◆ **EXERCISE BRIEF**
Exclude the pictures and repeat all of the data exactly.

──────────

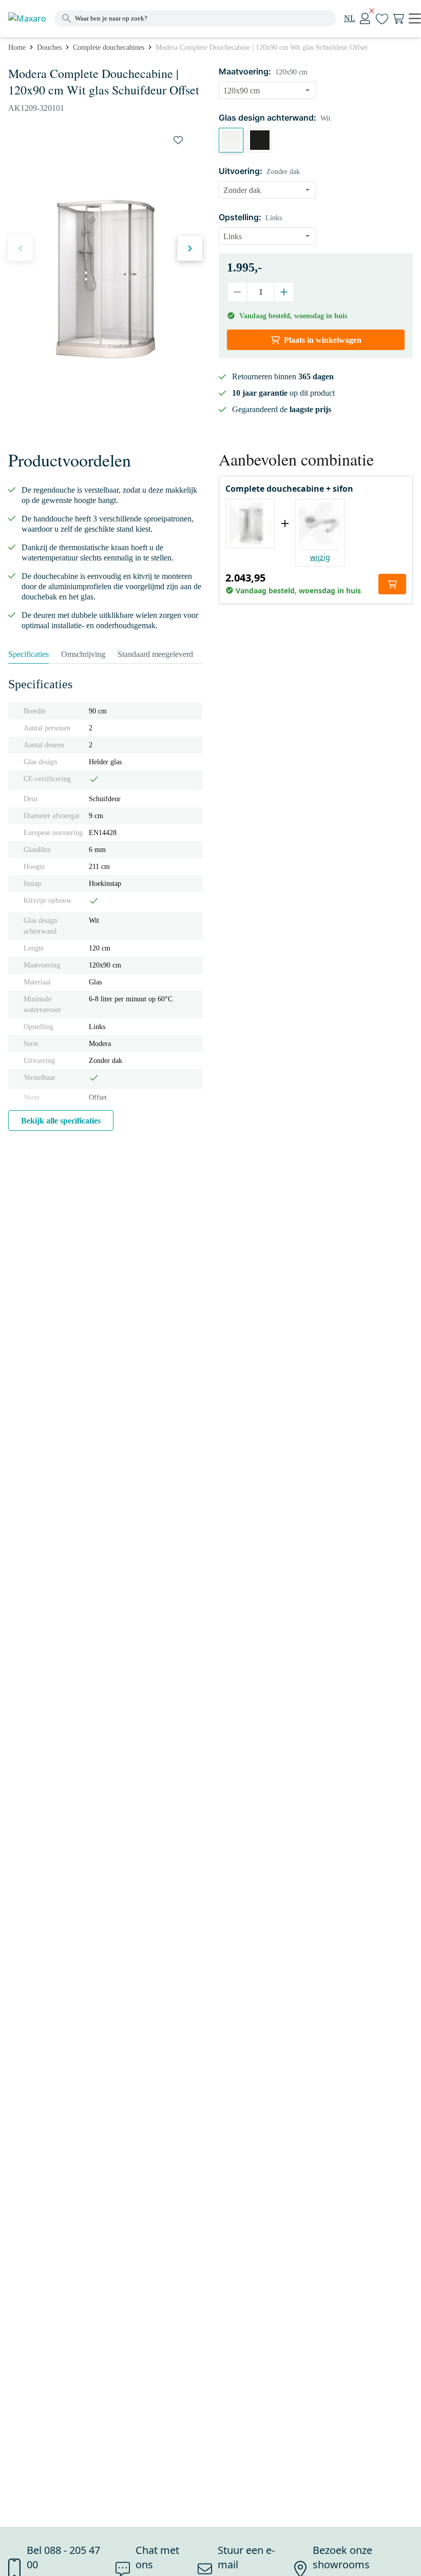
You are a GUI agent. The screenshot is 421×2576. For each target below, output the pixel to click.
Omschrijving (83, 654)
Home (17, 47)
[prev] (20, 248)
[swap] (178, 140)
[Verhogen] (284, 292)
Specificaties (28, 654)
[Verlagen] (237, 292)
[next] (190, 248)
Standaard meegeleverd (155, 654)
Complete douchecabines (108, 47)
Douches (49, 47)
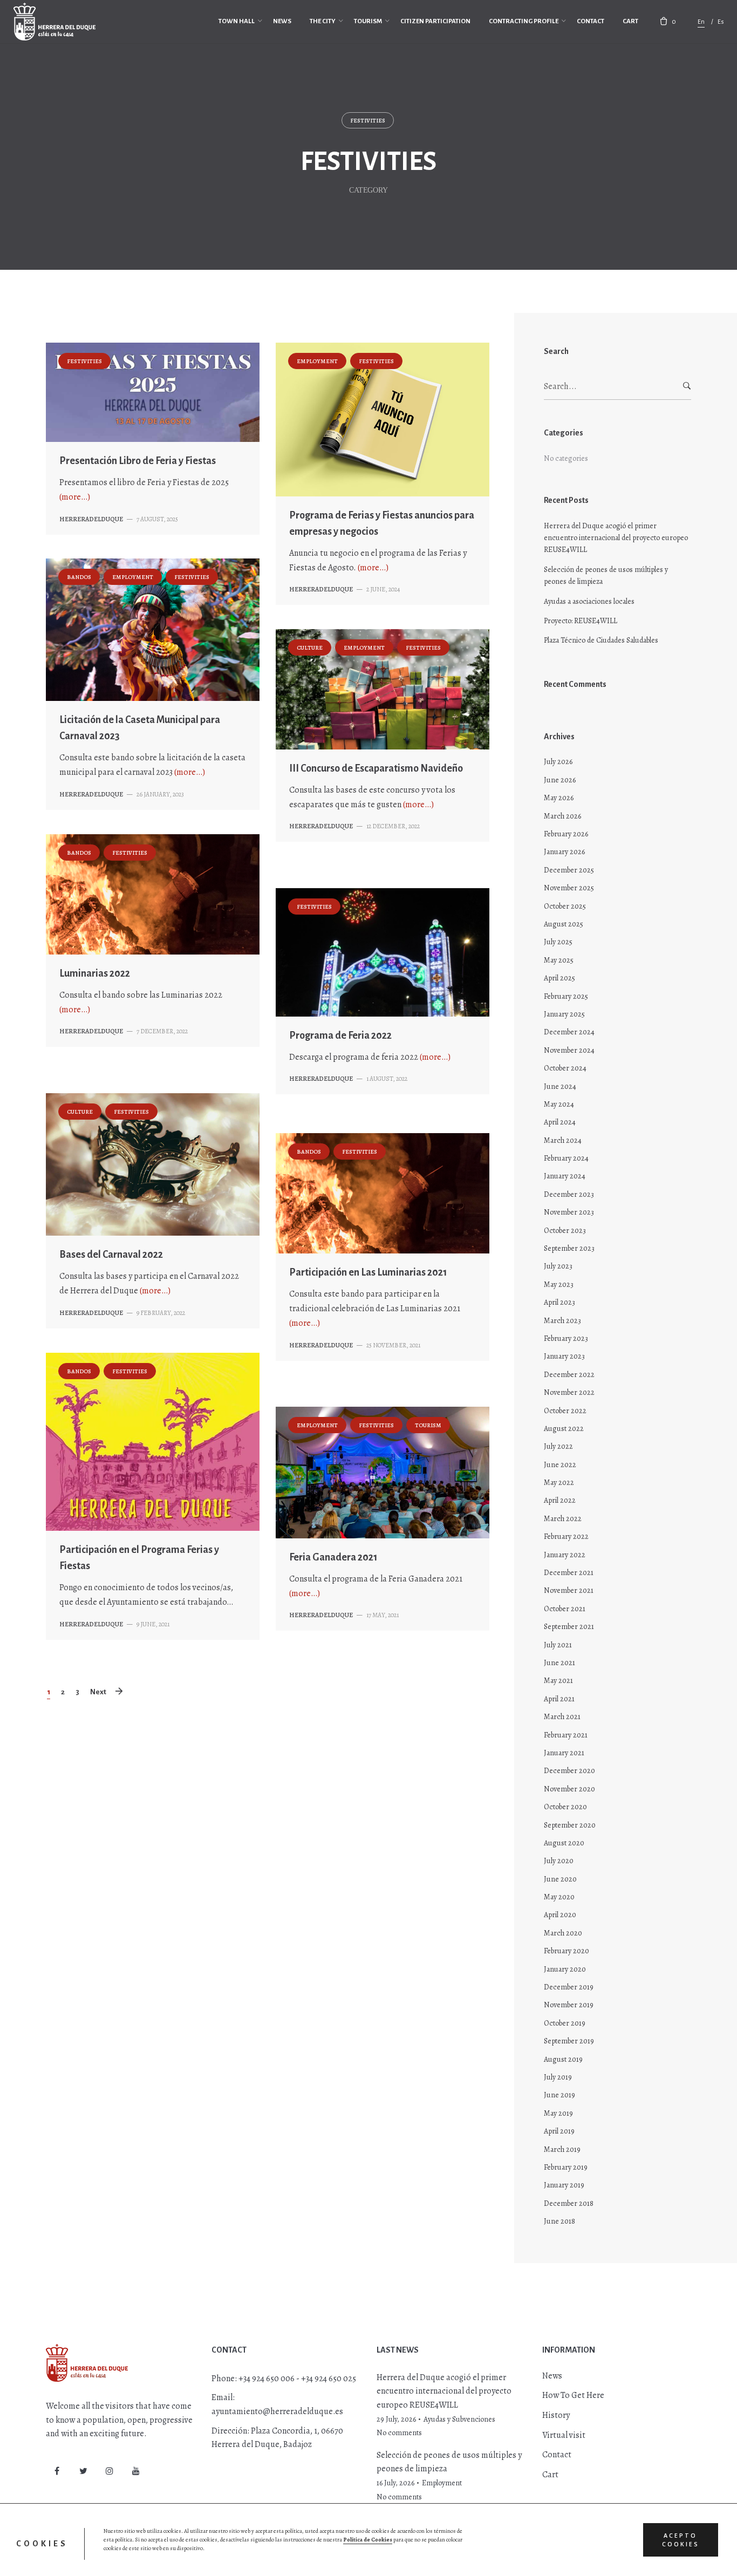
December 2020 (569, 1771)
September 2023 (569, 1248)
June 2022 (560, 1465)
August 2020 (564, 1843)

──────────

◆ **RESPONSE**
You are a GUI agent. The screenshot is 421×2576. For each target below, output the pixel to click.
Omschrijving (83, 654)
Home (17, 47)
[prev] (20, 248)
[swap] (178, 140)
[Verhogen] (284, 292)
Specificaties (28, 654)
[Verlagen] (237, 292)
[next] (190, 248)
Standaard meegeleverd (155, 654)
Complete douchecabines (108, 47)
Douches (49, 47)
December 2020 (569, 1771)
September 2023 (569, 1248)
June 2022 (560, 1465)
August 2020 (564, 1843)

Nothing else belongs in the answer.